The Michnas contend the problems boil down to two types of pollutants. One is the soot and other chemicals coming out of the Oak Creek smokestacks, even after more pollution controls were put in when the plant expanded about five years ago.
The second pollutant is coal ash that the electric utility buried in nearby pits decades ago. The Michnas and others contend potentially harmful substances like molybdenum and boron eventually leached into drinking water.
The environmental group Clean Wisconsin has been looking into groundwater contamination near the Michnas' property, as well as near coal ash landfills and sites where the ash is used in building projects , including highways.
An attorney for the group, Katie Nekola, said she doubts the high levels of molybdenum found at some sites are naturally occurring.
"That's what the [Wisconsin Department of Natural Resources] says. But I think at the levels we're seeing molybdenum, it's never found that high [naturally] anywhere," Nekola said.
Clean Wisconsin scientist Paul Mathewson agreed, saying, "We did a literature research when we were first getting into the project, and if you see levels this high, it's almost always contamination from a human source."
Still, he said he's unable to rule out that it isn't, "an extremely unusual area," with high natural levels.
Mathewson said Clean Wisconsin hopes to get a more definitive answer by looking closely at the age of local groundwater. If older and deeper water is also high in molybdenum, it's less likely that coal ash is the culprit.
We Energies isn't saying much publicly about the controversy. As part of the same journalists' tour, the company highlighted one of its other power plants where coal ash isn't a concern anymore: the Valley Power Plant in downtown Milwaukee. It's now powered by natural gas and talking points there focused on reduced emissions of greenhouse gases, due to the switch away from burning coal.

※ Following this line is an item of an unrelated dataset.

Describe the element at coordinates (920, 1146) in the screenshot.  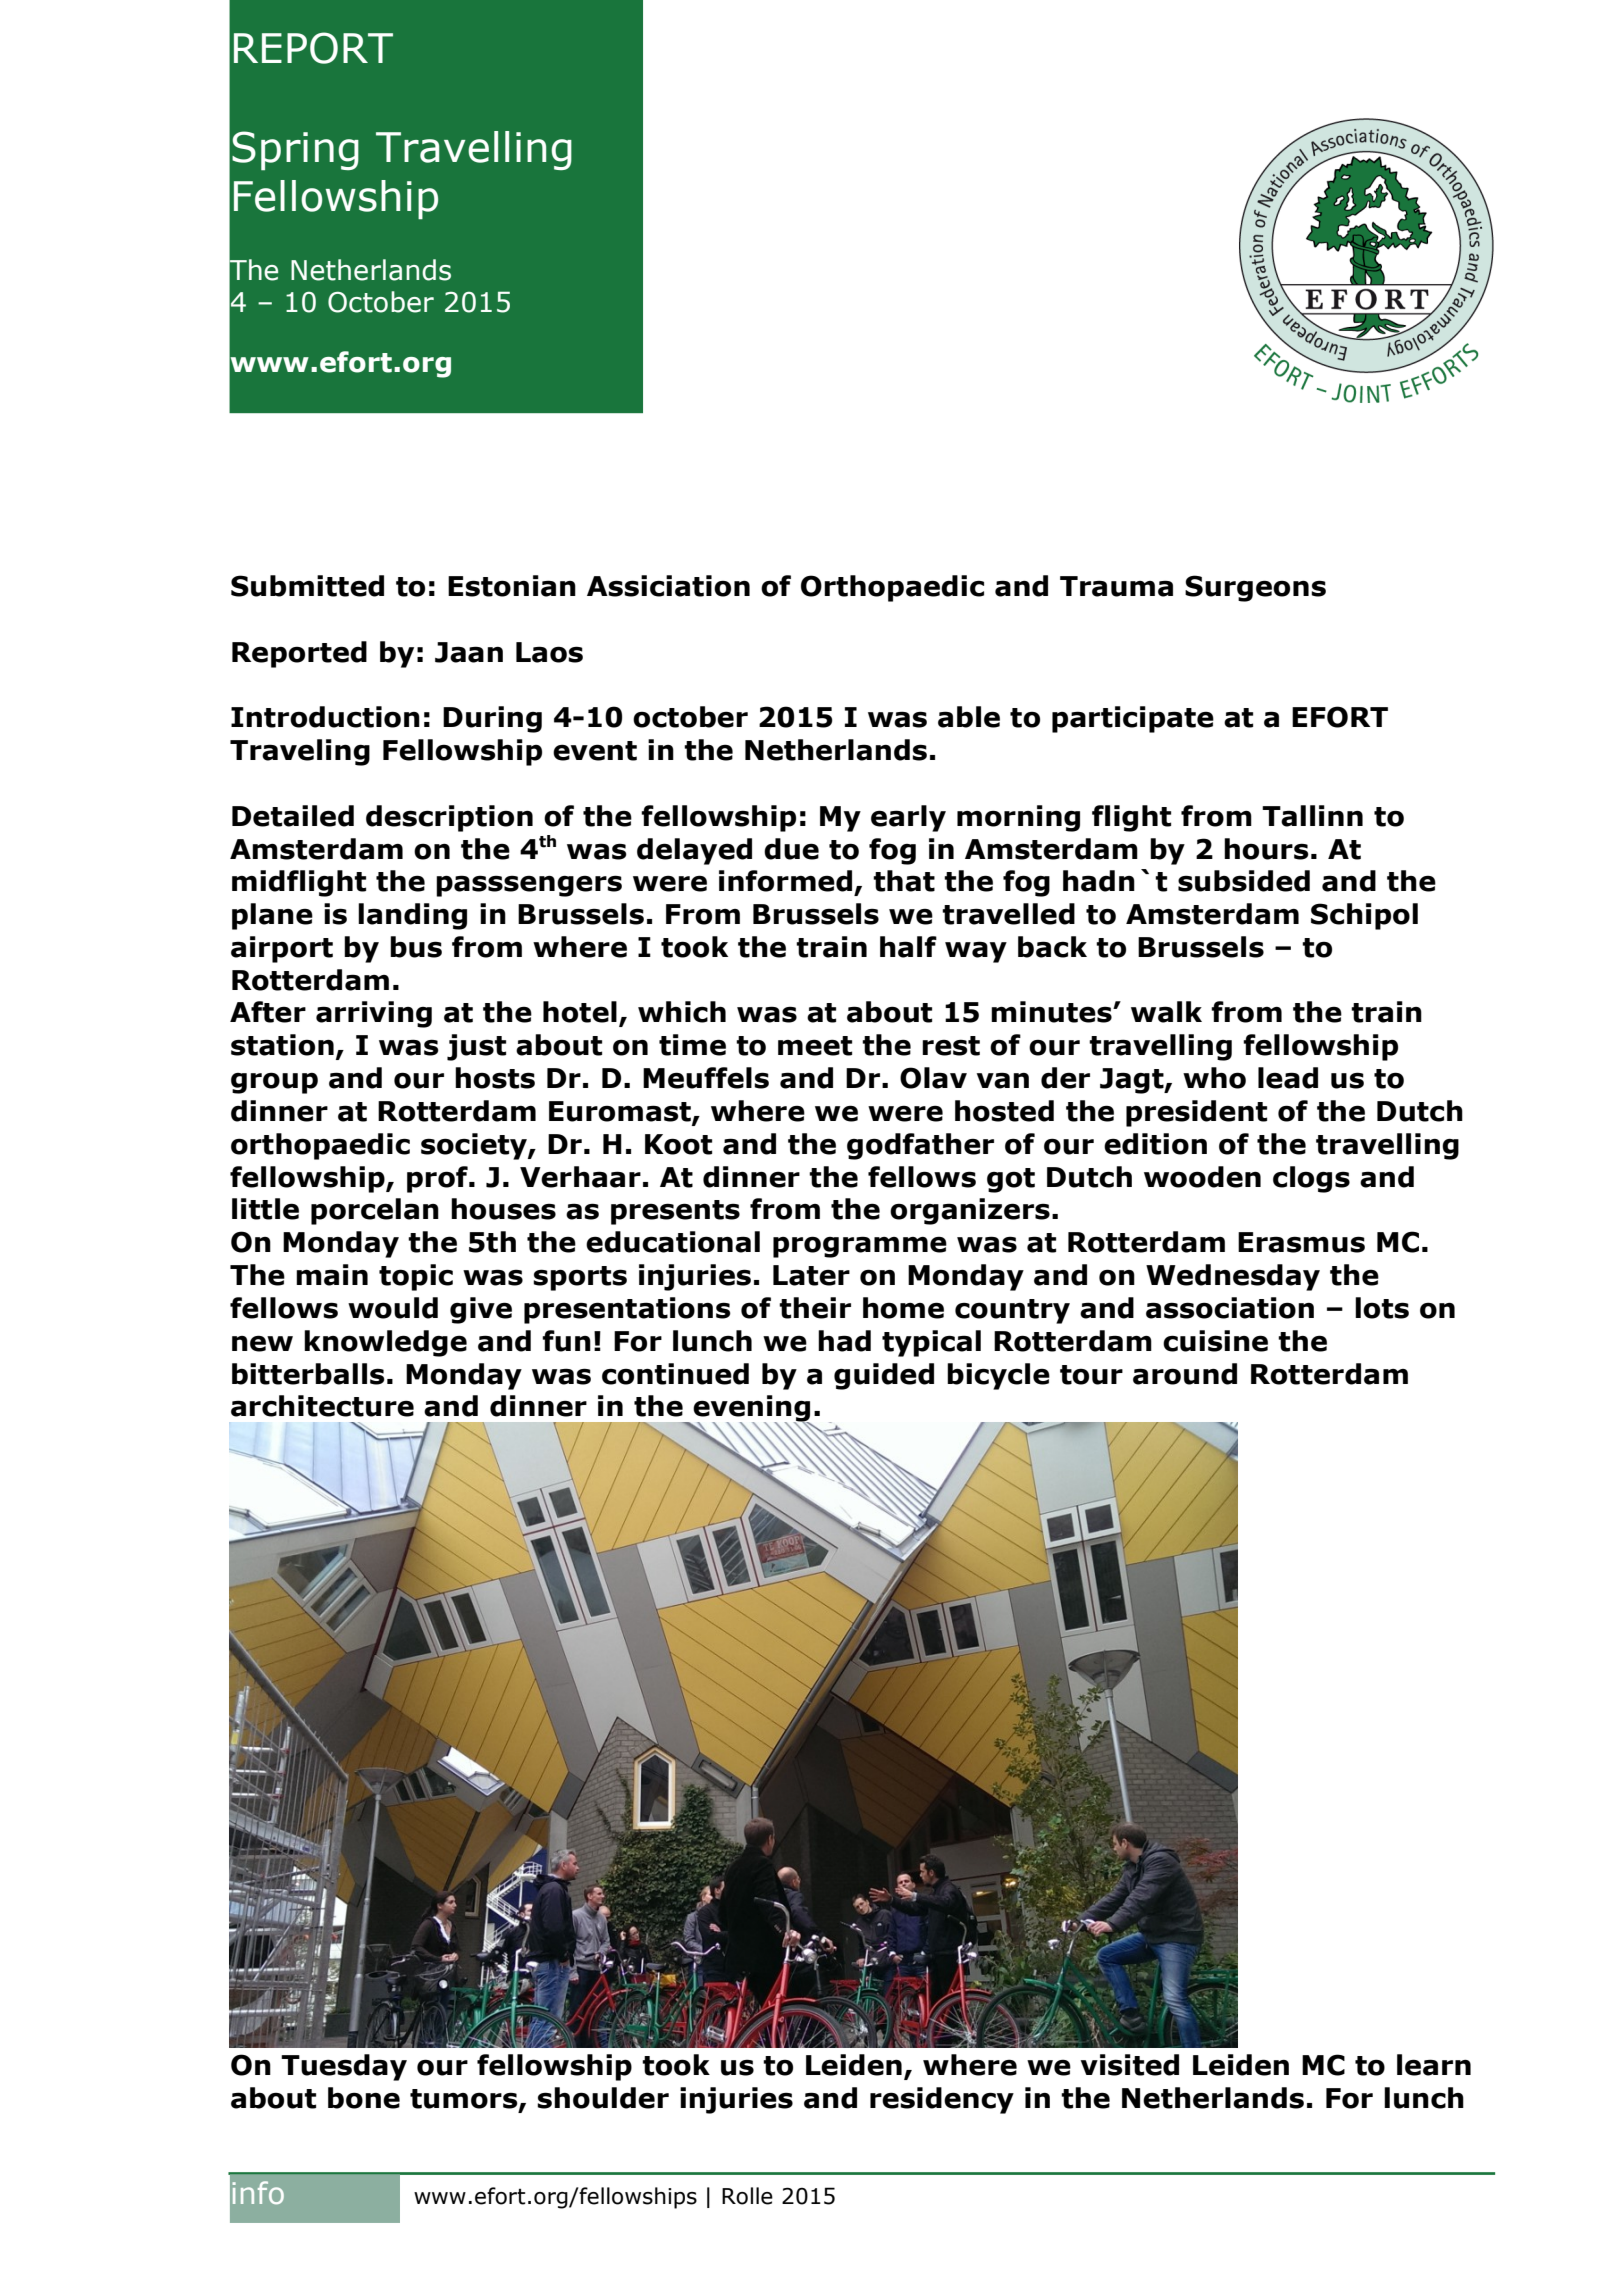
I see `godfather` at that location.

But We Energies Vice President Bruce Ramme did take a question about whether molybdenum connected to coal ash is polluting water for people like the Michnas.
"Molybdenum is certainly one of the trace elements that exists in coal ash," he said. "We have looked at that very carefully, and we do not believe that molybdenum is contributing to any kind of groundwater issues in Wisconsin.''
Clean Wisconsin's Nekola disagreed with Ramme’s statement when asked for comment.

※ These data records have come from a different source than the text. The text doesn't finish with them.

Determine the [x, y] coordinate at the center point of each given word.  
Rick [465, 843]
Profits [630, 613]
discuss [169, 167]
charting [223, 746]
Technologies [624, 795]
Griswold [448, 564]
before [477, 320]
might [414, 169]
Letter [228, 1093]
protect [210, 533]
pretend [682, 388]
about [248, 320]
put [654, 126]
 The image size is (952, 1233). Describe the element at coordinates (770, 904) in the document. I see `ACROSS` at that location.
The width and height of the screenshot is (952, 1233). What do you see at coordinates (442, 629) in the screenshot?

Ramme also said the company is opposed to possible federal efforts to regulate coal ash as hazardous waste.
As for the Michnas, they'll continue to talk — including during Thanksgiving week — about a potential lawsuit against We Energies, or whether the company will try to buy them out. A We Energies spokesperson declined comment on the Michnas, but said over the years, several other properties have been purchased, as a buffer area around the massive Oak Creek plant.